Exercise directions: Where the records below have a line with "Given", that line is to be copied.

____

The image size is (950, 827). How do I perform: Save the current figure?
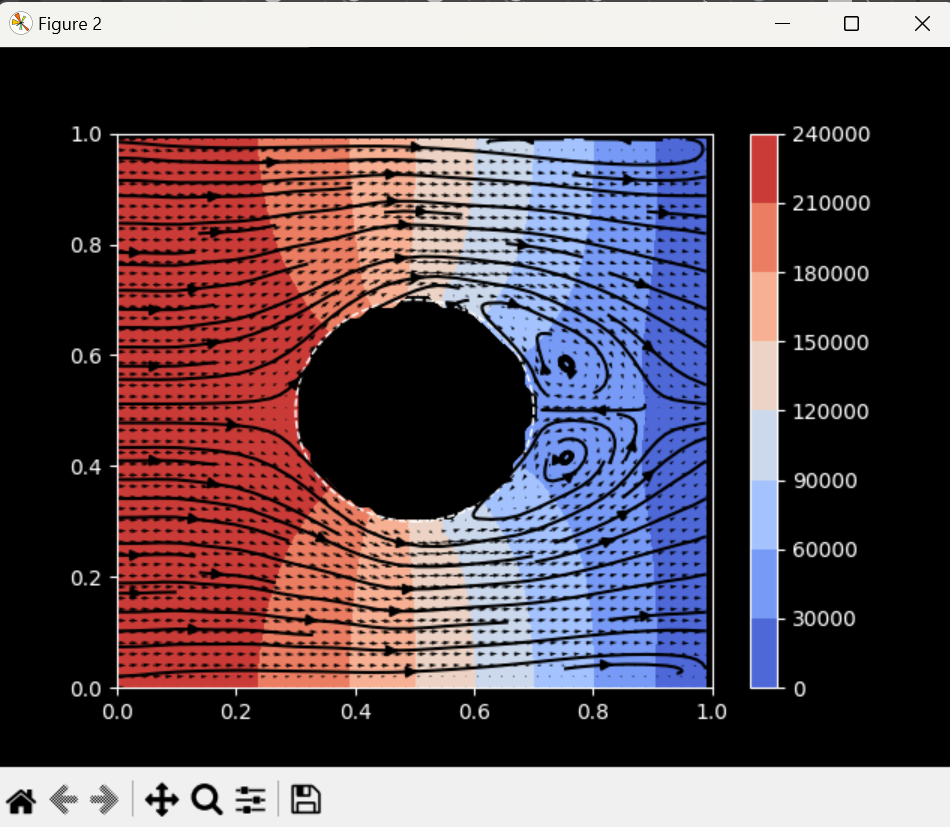pyautogui.click(x=305, y=798)
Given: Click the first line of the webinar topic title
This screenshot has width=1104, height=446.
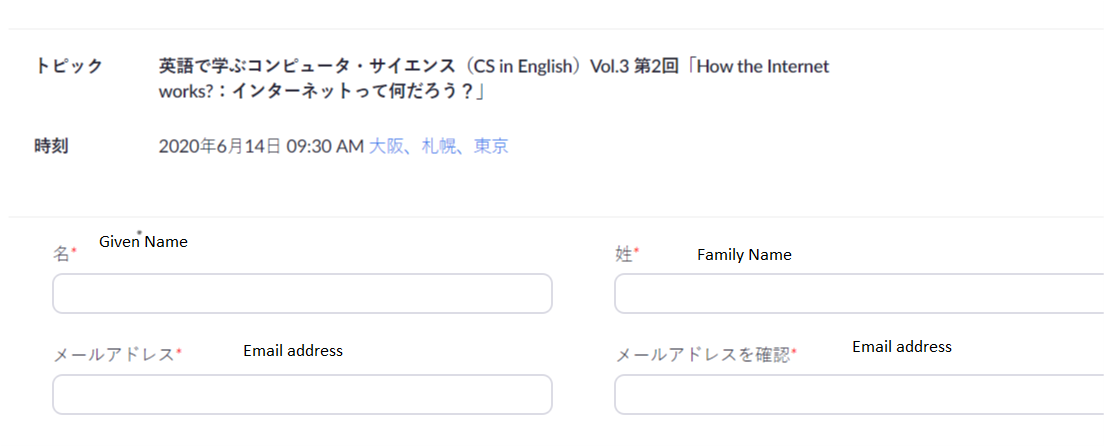Looking at the screenshot, I should click(494, 67).
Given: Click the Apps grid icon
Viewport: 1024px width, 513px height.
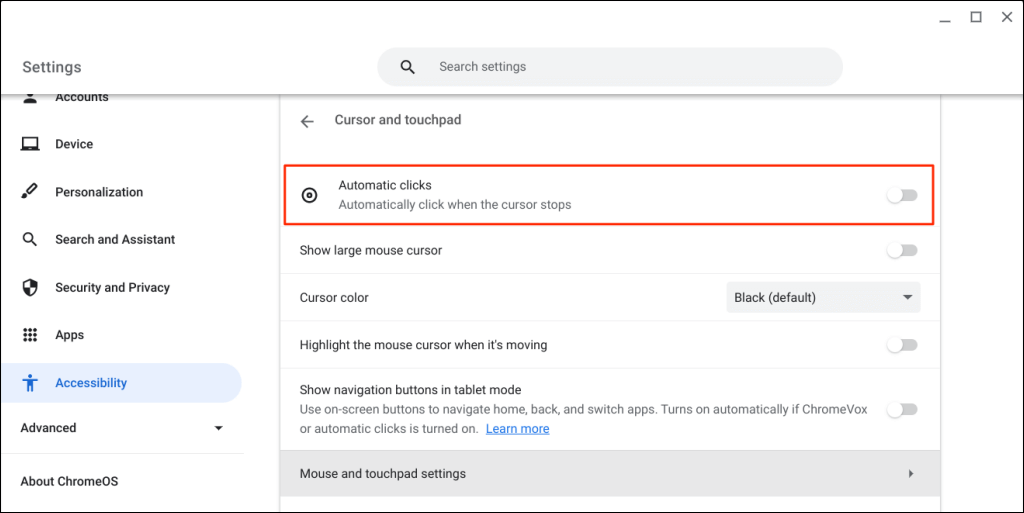Looking at the screenshot, I should (x=30, y=335).
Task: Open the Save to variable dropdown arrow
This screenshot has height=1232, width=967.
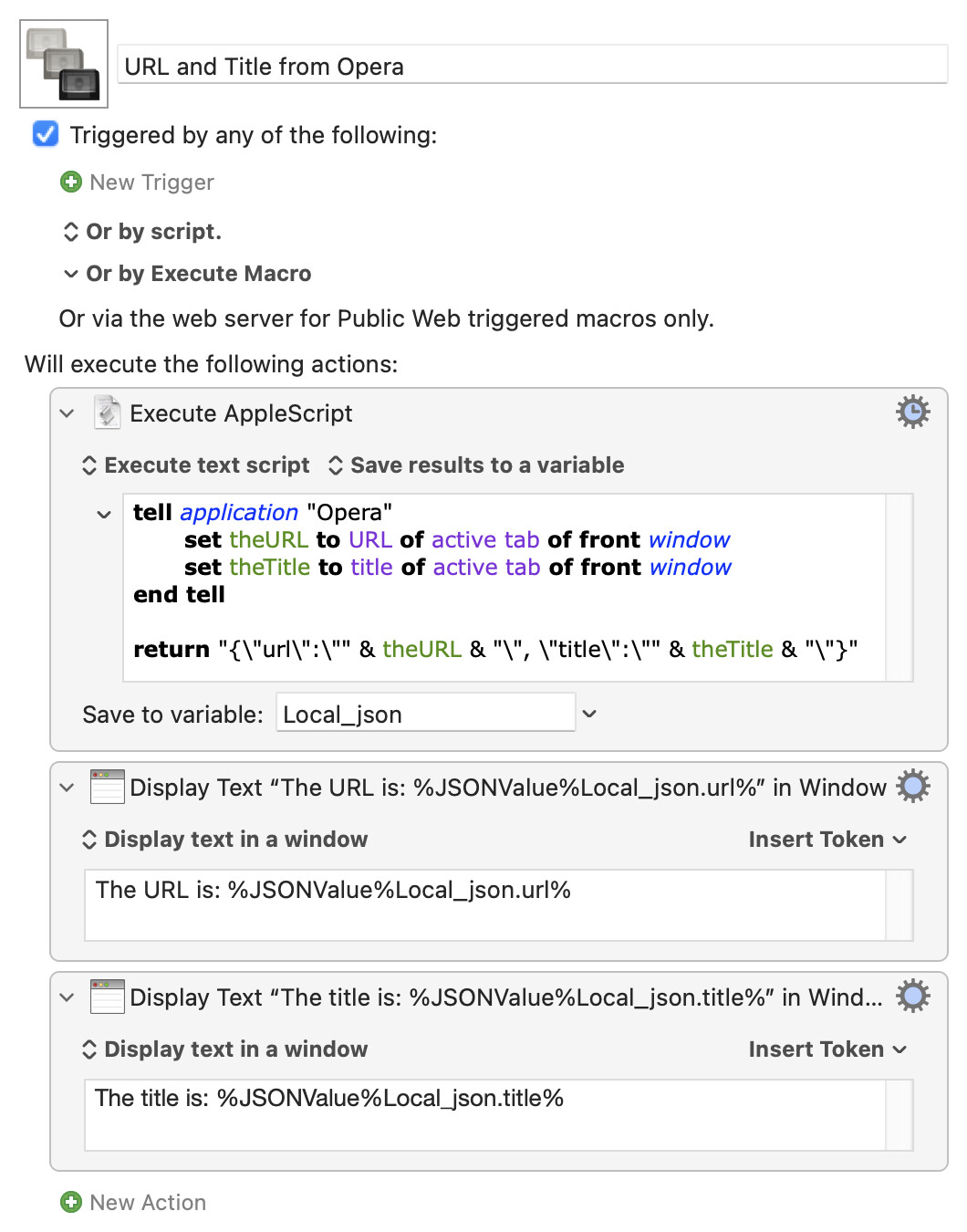Action: click(589, 714)
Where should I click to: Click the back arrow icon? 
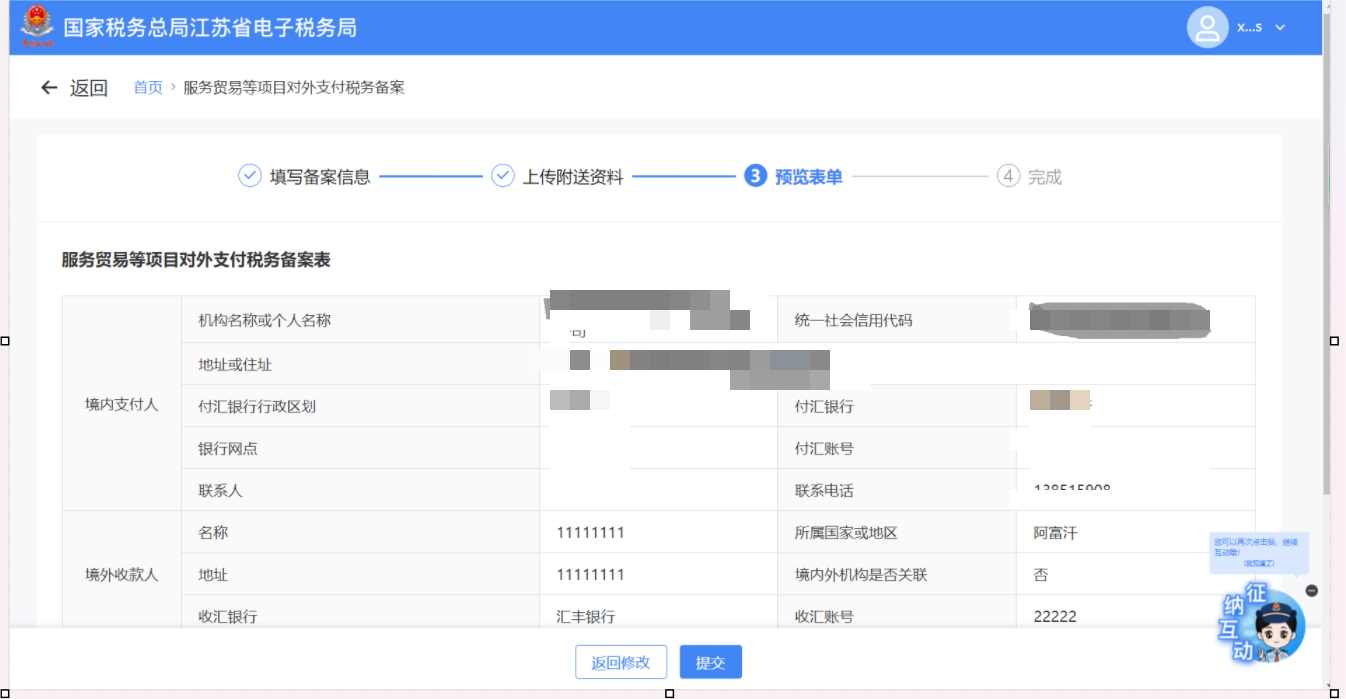(49, 88)
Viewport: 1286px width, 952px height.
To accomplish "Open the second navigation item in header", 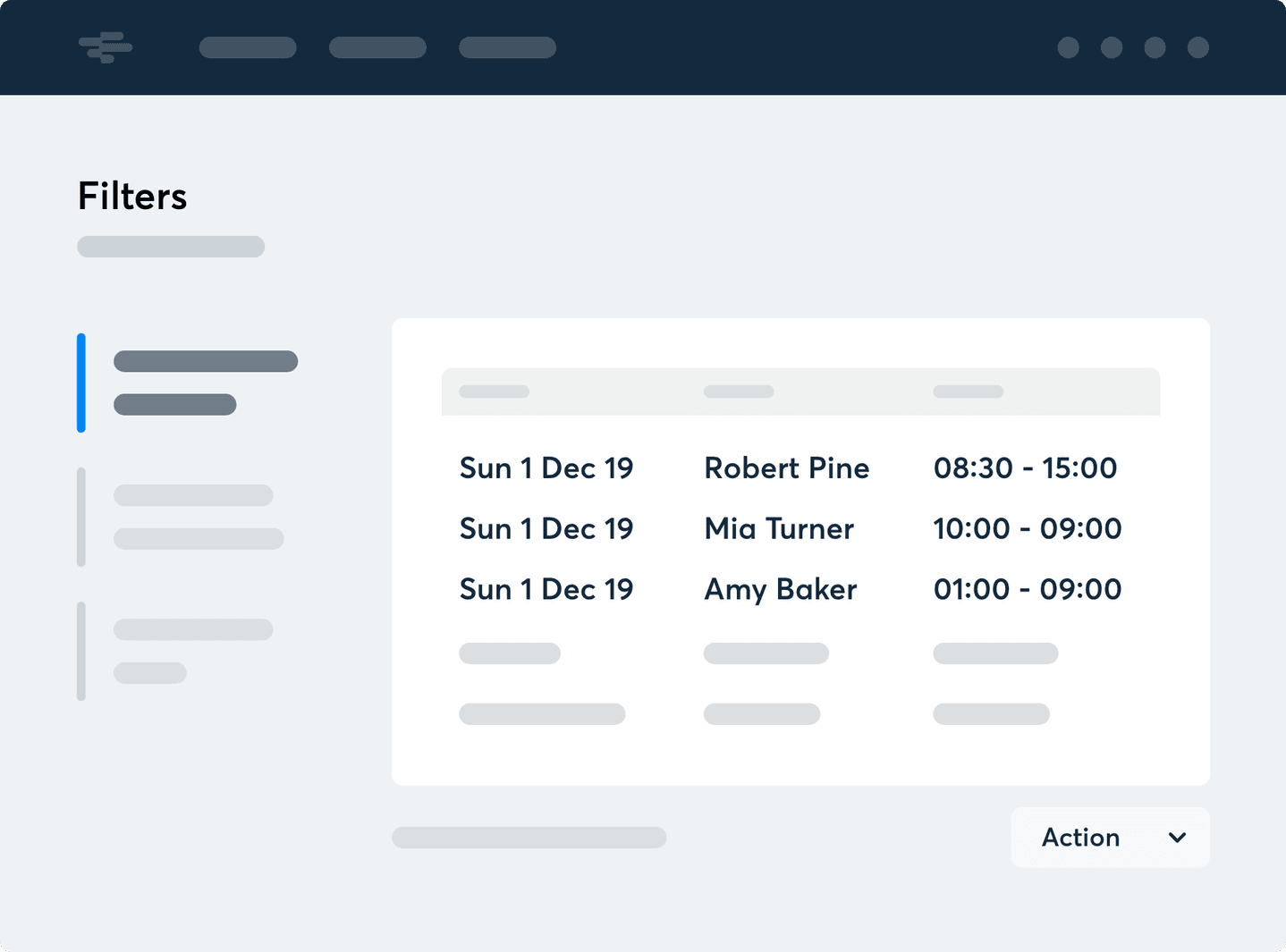I will click(377, 47).
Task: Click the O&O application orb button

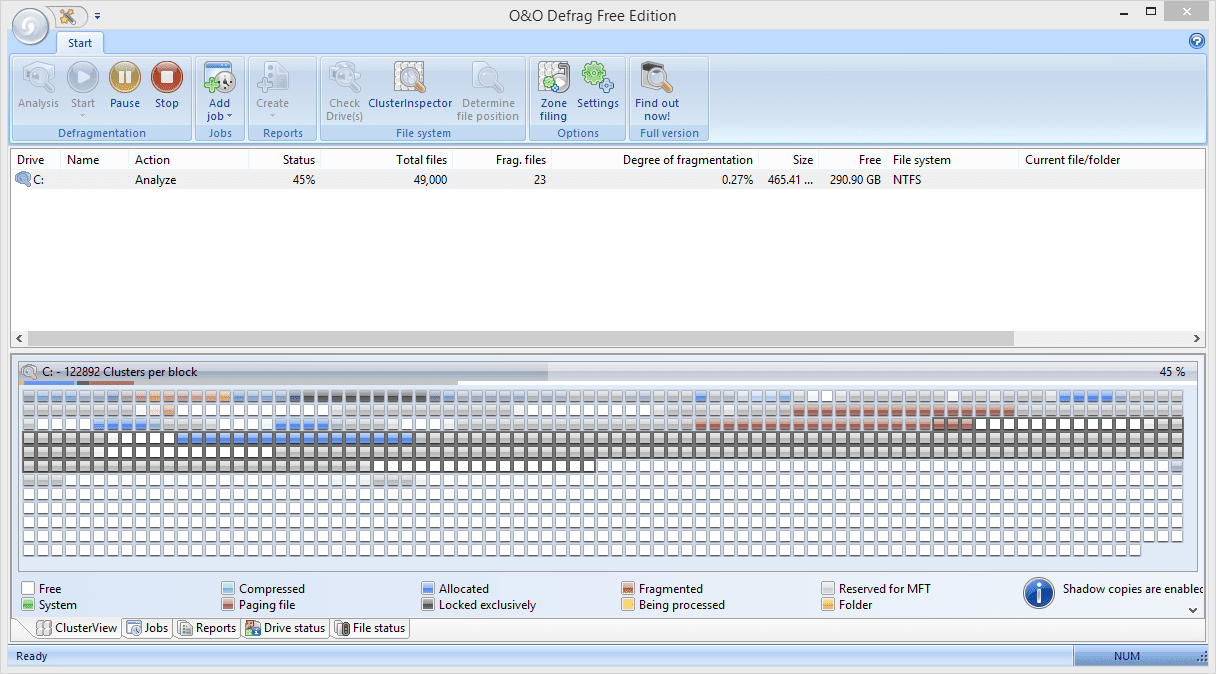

____

Your response:
Given: Click the first line of the webinar topic title
Given: Click the Apps grid icon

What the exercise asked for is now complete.